Sunday, September 14, 2014

The Baby Translator

You may not know it, but I'm a renown translator of baby gibberish. I have a bit of a sixth sense, knowing what a baby is thinking and saying, without being able to formulate words. It's like a gift.

I have transcribed for you one of my many encounters of being a baby translator. This one comes from an unnamed male after waking up from a nap. Enjoy.

(Opens eyes, visibly groggy.) I see that large star and moon and still in the sky. I don't understand why they never seem to move, but they are there now. My stomach makes weird noises, I must be hungry. Maybe today I will go out and find a rabbit and forage for some berries. Yes, berries would be nice today. But, where is my bow? Why can't I find my bow? How will I hunt without my bow? Forget it, I will go find a new one.

Wait... what's wrong with my legs? Why do they move around so quickly, but I cannot find a way to stand on them? Oh my God; MY LEGS ARE BROKEN! How am I going to get out of this place and find if any rabbits have tripped my snares or hunt them down with my bow? I know, I will call upon that lady giant, she always has the answers. She is like a mystical oracle; always knowing what I want, and what to say.

(Eyes squeeze together. "Waaah! Waaah!) Lady giant! I request your assistance! I need your help; it appears my legs are broken and I am absolutely famished. Oh good, here she comes. I see a glimpse of the man giant she often walks with. I like him too; he's quite comforting at times. Oh yes! Lady giant, please free me of this bed and bring me to my snares! Oh, and please grab my bow while you're at it.
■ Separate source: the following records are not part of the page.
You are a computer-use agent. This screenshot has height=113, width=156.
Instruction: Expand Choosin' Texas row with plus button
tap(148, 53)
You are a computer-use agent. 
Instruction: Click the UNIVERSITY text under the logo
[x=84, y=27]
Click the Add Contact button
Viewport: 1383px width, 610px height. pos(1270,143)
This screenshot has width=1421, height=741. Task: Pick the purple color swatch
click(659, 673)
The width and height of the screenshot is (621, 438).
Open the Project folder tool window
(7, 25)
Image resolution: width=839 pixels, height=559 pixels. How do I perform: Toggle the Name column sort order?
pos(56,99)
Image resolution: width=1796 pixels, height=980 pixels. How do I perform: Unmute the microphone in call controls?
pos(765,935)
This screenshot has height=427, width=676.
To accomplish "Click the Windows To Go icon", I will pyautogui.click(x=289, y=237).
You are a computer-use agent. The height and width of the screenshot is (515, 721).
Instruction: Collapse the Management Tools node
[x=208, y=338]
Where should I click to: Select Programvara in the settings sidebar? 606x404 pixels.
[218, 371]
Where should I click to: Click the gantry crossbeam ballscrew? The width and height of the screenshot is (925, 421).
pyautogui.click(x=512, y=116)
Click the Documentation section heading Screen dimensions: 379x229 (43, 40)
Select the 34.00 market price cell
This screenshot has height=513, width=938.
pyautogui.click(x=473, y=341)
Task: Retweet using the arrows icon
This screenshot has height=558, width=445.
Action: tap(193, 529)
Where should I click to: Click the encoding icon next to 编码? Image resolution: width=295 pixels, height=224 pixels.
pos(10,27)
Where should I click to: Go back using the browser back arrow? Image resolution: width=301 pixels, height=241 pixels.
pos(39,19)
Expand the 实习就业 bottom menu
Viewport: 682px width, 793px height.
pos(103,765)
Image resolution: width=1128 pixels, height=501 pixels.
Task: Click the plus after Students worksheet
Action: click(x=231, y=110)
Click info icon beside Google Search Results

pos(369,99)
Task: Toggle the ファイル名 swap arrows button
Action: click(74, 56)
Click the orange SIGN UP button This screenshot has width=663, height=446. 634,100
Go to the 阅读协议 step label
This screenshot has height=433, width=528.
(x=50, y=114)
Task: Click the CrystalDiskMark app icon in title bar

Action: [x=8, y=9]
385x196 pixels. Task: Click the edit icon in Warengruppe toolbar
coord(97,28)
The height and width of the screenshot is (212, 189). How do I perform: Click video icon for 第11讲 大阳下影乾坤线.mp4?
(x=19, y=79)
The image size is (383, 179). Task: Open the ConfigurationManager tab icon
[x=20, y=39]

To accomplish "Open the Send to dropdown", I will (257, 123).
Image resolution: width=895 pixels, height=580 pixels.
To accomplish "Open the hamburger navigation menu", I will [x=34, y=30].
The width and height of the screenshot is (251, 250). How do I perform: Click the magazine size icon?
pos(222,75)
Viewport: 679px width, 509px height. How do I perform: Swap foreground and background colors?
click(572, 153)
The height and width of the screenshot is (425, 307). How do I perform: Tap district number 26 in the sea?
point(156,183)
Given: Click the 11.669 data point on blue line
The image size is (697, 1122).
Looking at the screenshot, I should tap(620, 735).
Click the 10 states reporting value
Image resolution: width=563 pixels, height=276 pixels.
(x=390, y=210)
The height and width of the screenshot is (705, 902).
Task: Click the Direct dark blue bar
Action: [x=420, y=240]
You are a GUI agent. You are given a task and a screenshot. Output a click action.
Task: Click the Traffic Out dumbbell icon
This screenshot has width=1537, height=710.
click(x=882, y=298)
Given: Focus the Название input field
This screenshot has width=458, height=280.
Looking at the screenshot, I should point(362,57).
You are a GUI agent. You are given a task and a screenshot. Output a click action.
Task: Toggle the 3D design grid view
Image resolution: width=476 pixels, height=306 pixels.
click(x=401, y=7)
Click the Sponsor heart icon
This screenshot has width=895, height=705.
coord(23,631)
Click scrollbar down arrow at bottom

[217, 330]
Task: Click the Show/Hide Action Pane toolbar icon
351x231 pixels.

What? What? Why are you sitting down? What are you doing? Are you pressing me against your breast? Why must you grab my head and... mhmhmhmhmh... Oh... this white liquid is so soothing. It is so sweet. I can't believe how it relieves my stomach pains. I will speak to the man giant when I am done. I am sure he will find my bow and take me to my snares.

Oh, silly me, I have gotten some of this white liquid around my mouth. I would clean it off, but I can't seem to bring my hands to my mouth. It's as if... oh my God; are my arms broken too? OH THE HUMANITY! Lady giant!? Why are you placing me on your shoulder? I demand my bow... stop patting my back like that, it will not help me (Belches loudly).

Amazing. The lady giant has quenched my hunger, and now my stomach no longer pains me. Maybe I will hunt another time. Oh, she seems to be moving me around, pressing my head against her skin. WAIT! I hear something. The gentle rhythm of the drums. I remember that sound. I remember hearing that sound in my dreams. I remember how soft it was, and how it calmed me... it.. always helped... to keep... me... from... (Falls asleep).

(Opens eyes again.) Dammit! That confounded moon and star are still up; and still they have not moved! What kind of sorcery is this? And why can I see sunlight coming in all around me. I will call for the man giant, he will have the answers. Oh... what is going on? There is a crinkling sound all around my bottom. OH MY GOD! THAT THING AROUND MY BOTTOM JUST GOT REALLY WARM! What is happening to me? My stomach is rumbling again... oh my! What is that awful smell? And why does my bottom feel so disgusting? I must call the man giant in here immediately to fix this! (Cries loudly. "Waah! Waah!")

I can't seem to understand these words that stream from my mouth, but the man and lady giants seem quite attuned to my needs. Ah yes, man giant, please fix my bottom. Something appears to have grown beneath me while I stare at this unmoving moon and star.

(On the changing station) MY WORD! What is that awful smell? Why do you lift my bottom that w...! Oh, thank goodness. You have repaired my bottom; I was certain something dreadful was wrong. Yes, please place another one of those cloth things down there. They help to keep the draft out and keep my bottom nice and warm.

Please, help me with my clothing. My arms and legs appear to be broken and I cannot do it myself. What?! What color is that! Wh... m... BLUE! Present me with an appropriate color like red or brown! I cannot go hunting in blue! Ugh... man giant... we will have a serious discussion soon about these clothes you present me - OOH! I love that squeaky noise! Will you please make that noise again? I don't know what it is, but that noise just makes me laugh!

Thank you man giant for clothing and entertaining me. I ask that you bring me to our hunting grounds and I will show you how to be a real man.